**WORK ITEM**
Search the records for "Family". Copy every line where it appears.

Dataset entries:
——
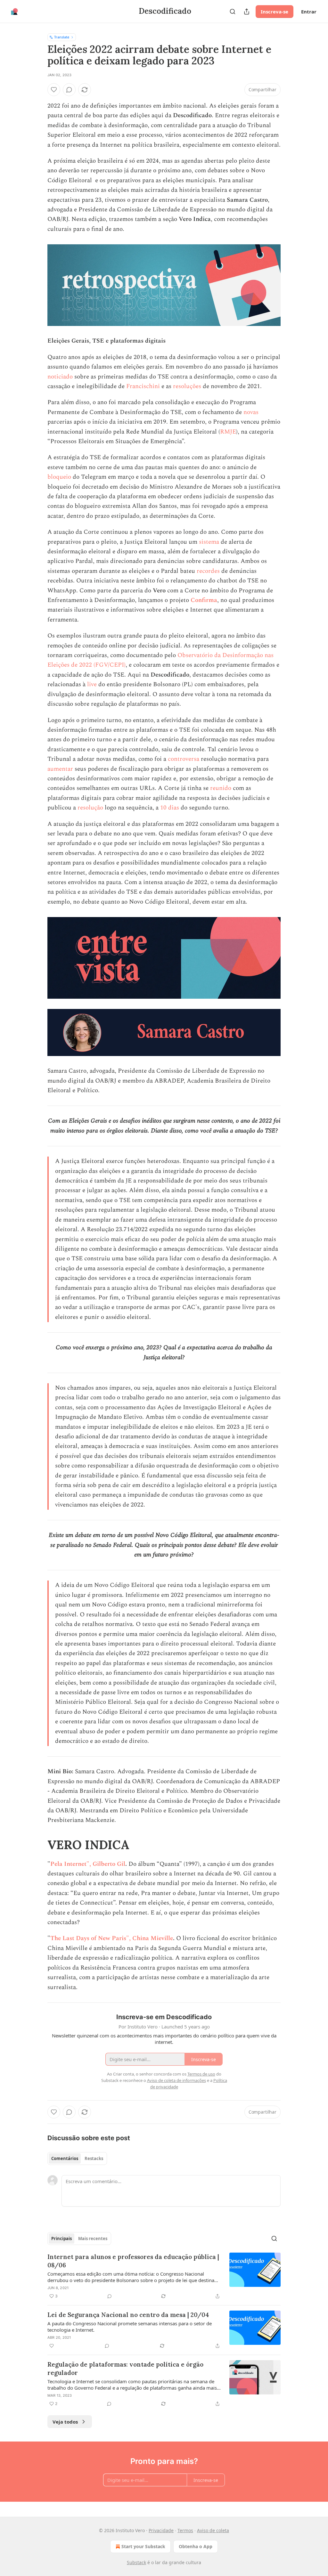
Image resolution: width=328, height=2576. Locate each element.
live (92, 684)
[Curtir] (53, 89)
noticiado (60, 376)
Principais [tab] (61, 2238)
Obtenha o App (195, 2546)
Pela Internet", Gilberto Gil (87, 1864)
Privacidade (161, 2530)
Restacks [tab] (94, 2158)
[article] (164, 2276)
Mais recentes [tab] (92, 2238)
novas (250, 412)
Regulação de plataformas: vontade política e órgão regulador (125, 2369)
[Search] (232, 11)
——
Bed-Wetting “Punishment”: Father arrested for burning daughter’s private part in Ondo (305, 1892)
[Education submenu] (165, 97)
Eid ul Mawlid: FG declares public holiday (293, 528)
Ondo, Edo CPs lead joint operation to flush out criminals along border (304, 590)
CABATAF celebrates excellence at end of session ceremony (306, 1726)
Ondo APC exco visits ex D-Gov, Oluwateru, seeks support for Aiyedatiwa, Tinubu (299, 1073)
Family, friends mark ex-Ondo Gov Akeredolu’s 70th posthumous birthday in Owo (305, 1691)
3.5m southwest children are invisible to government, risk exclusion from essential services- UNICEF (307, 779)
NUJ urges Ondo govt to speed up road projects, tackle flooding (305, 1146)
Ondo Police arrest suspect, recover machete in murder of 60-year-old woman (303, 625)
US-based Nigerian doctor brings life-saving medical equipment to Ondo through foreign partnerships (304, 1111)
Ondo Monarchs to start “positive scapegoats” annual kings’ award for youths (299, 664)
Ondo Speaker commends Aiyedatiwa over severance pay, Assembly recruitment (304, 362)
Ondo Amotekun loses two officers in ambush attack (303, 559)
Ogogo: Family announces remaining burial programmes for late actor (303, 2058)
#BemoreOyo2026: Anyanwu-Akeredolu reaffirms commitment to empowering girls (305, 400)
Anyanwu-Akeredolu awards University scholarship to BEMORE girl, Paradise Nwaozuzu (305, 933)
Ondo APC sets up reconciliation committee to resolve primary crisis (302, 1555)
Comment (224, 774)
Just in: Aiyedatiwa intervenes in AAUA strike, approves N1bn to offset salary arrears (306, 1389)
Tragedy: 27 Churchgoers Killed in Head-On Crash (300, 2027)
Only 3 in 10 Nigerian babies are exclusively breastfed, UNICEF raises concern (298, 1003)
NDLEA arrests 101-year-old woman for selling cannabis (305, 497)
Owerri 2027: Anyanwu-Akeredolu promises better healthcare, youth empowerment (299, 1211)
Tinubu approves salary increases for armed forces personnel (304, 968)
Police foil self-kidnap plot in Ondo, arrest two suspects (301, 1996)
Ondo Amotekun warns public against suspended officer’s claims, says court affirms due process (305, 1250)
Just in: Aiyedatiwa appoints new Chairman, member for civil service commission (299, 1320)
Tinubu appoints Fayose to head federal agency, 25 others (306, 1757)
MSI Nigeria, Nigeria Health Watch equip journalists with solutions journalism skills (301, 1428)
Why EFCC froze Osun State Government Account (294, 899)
——
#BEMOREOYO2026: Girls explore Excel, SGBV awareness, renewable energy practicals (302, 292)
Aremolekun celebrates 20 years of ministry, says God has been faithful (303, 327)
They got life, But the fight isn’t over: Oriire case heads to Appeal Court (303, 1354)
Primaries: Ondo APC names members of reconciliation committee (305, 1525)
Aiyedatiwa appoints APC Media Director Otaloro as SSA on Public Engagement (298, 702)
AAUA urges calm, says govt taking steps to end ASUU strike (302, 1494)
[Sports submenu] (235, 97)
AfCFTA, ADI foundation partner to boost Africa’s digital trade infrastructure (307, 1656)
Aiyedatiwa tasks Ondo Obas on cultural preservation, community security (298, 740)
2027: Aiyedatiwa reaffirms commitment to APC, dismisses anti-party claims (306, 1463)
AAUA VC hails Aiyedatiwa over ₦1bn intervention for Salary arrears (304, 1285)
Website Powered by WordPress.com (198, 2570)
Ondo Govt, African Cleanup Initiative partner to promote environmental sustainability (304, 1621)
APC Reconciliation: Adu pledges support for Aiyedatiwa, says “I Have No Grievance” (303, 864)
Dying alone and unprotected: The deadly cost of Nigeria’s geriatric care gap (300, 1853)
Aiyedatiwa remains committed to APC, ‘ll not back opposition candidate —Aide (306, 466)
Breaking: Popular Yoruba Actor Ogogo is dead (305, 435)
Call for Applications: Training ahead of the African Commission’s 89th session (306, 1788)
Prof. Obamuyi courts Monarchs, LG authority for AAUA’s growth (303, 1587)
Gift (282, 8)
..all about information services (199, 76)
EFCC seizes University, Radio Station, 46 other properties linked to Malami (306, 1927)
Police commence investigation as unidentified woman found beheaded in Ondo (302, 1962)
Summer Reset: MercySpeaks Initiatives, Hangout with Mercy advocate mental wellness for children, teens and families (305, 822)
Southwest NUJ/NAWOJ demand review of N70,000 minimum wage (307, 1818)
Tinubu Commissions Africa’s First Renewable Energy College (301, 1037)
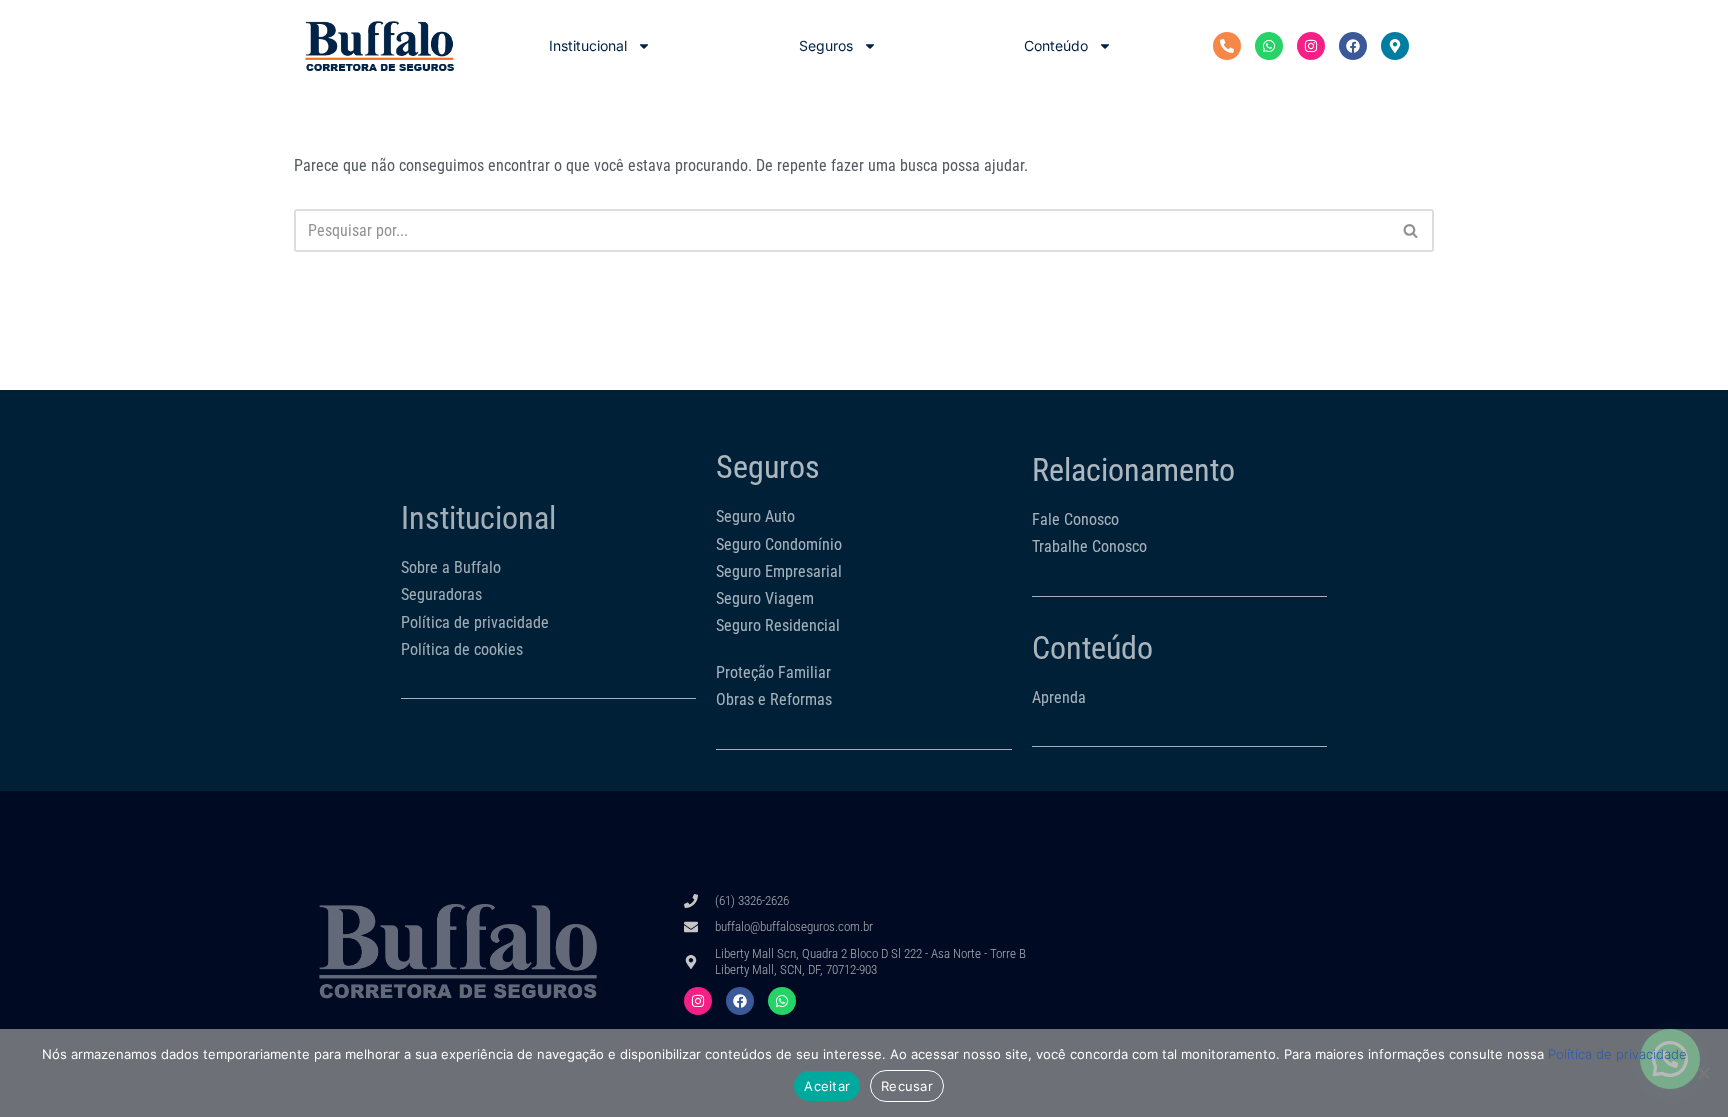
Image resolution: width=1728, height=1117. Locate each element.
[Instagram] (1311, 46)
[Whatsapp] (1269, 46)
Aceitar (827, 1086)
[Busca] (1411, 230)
——
**RESULT BELOW**
Family, friends mark ex-Ondo Gov Akeredolu’s 70th posthumous birthday in Owo (305, 1691)
Ogogo: Family announces remaining burial programmes for late actor (303, 2058)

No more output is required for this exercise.